[Saved data entries]

╭──

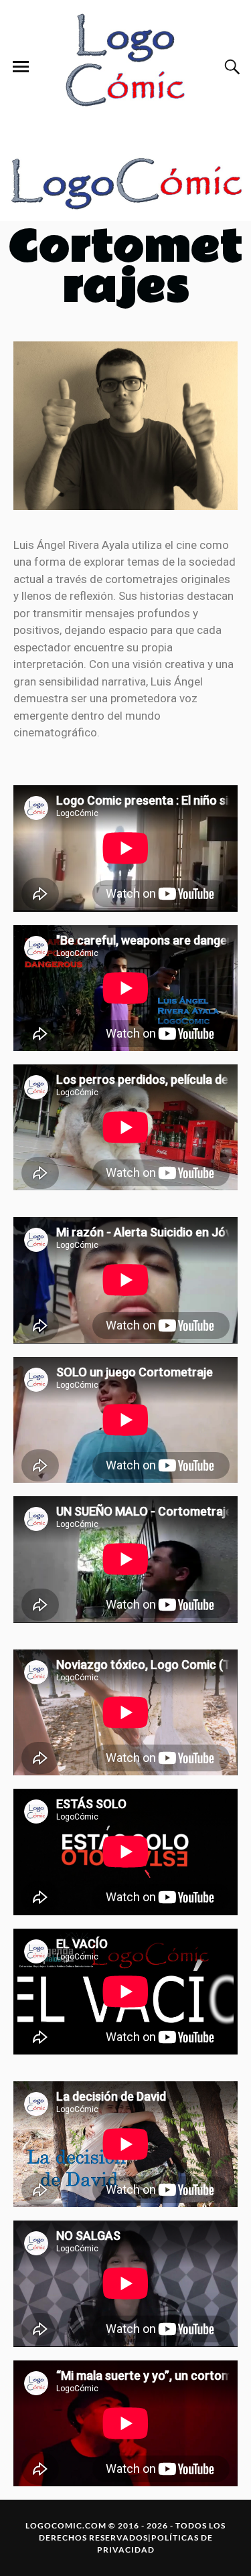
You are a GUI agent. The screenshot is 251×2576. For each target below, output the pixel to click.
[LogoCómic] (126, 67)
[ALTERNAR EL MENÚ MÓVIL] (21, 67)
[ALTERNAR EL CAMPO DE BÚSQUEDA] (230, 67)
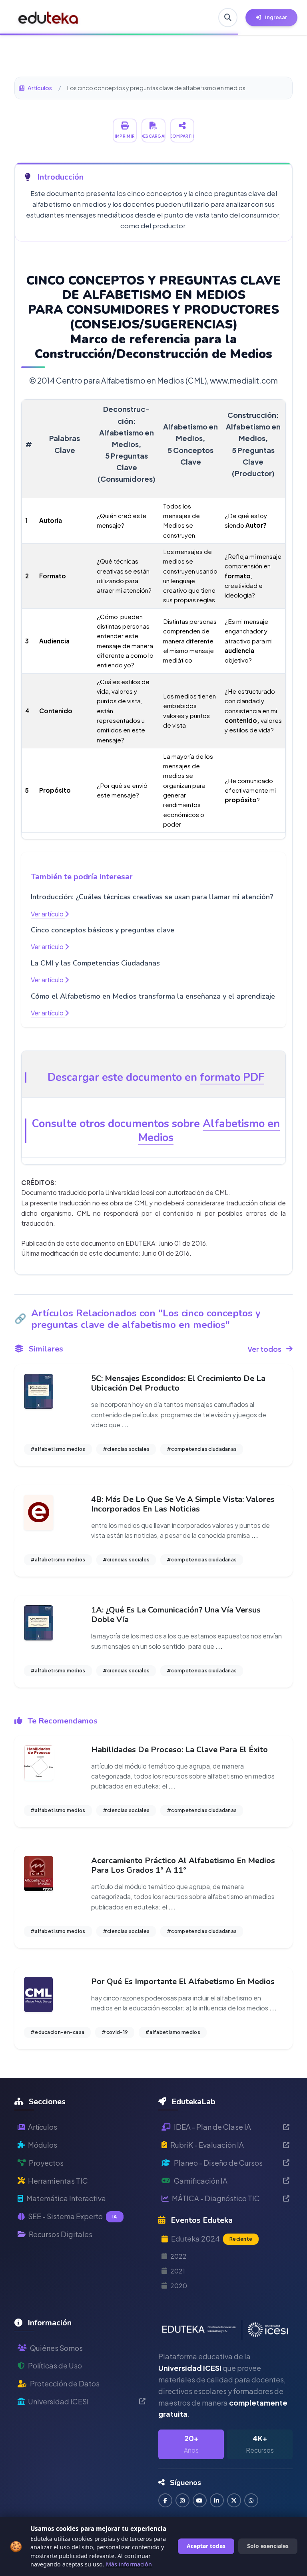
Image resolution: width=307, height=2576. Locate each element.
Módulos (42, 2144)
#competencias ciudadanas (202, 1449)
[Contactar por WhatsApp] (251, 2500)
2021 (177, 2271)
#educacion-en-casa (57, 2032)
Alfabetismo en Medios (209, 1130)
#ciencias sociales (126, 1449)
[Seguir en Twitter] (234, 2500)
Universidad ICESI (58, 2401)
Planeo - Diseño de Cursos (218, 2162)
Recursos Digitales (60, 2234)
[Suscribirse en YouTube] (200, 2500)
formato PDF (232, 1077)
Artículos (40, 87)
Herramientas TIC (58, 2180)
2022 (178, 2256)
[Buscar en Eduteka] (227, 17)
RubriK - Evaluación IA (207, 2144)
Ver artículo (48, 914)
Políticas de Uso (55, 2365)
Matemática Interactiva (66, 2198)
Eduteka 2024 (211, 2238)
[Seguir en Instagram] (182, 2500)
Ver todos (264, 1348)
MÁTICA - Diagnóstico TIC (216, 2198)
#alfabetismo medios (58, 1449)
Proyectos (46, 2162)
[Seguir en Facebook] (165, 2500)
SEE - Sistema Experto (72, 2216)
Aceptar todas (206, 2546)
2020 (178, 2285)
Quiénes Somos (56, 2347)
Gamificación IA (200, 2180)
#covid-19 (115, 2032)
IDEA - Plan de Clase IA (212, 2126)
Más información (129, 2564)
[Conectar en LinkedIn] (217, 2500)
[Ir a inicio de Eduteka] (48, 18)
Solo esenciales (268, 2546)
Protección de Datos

╰──

Directions -
Filter the lines above, keeping each one that contains the string "Seguir".

Final answer -
[Seguir en Twitter] (234, 2500)
[Seguir en Instagram] (182, 2500)
[Seguir en Facebook] (165, 2500)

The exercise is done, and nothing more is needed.